Promoting Resilience in Multi-Agent Reinforcement Learning via
Confusion-Based Communication
- URL: http://arxiv.org/abs/2111.06614v1
- Date: Fri, 12 Nov 2021 09:03:19 GMT
- Title: Promoting Resilience in Multi-Agent Reinforcement Learning via
Confusion-Based Communication
- Authors: Ofir Abu, Matthias Gerstgrasser, Jeffrey Rosenschein and Sarah Keren
- Abstract summary: We highlight the relationship between a group's ability to collaborate effectively and the group's resilience.
To promote resilience, we suggest facilitating collaboration via a novel confusion-based communication protocol.
We present empirical evaluation of our approach in a variety of MARL settings.

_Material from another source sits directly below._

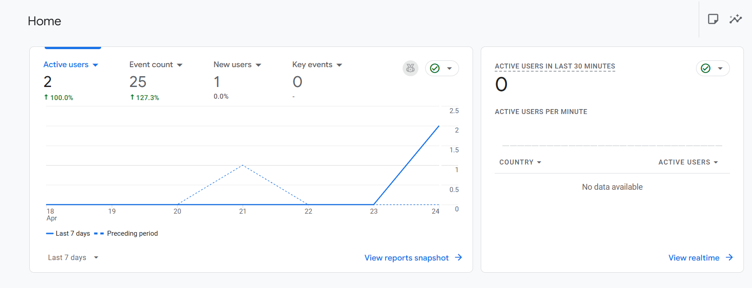This screenshot has width=752, height=288.
Task: Expand the Event count dropdown arrow
Action: [180, 65]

- Score: 5.367993194110255
- License: http://creativecommons.org/licenses/by/4.0/
- Abstract: Recent advances in multi-agent reinforcement learning (MARL) provide a
variety of tools that support the ability of agents to adapt to unexpected
changes in their environment, and to operate successfully given their
environment's dynamic nature (which may be intensified by the presence of other
agents). In this work, we highlight the relationship between a group's ability
to collaborate effectively and the group's resilience, which we measure as the
group's ability to adapt to perturbations in the environment. To promote
resilience, we suggest facilitating collaboration via a novel confusion-based
communication protocol according to which agents broadcast observations that
are misaligned with their previous experiences. We allow decisions regarding
the width and frequency of messages to be learned autonomously by agents, which
are incentivized to reduce confusion. We present empirical evaluation of our
approach in a variety of MARL settings.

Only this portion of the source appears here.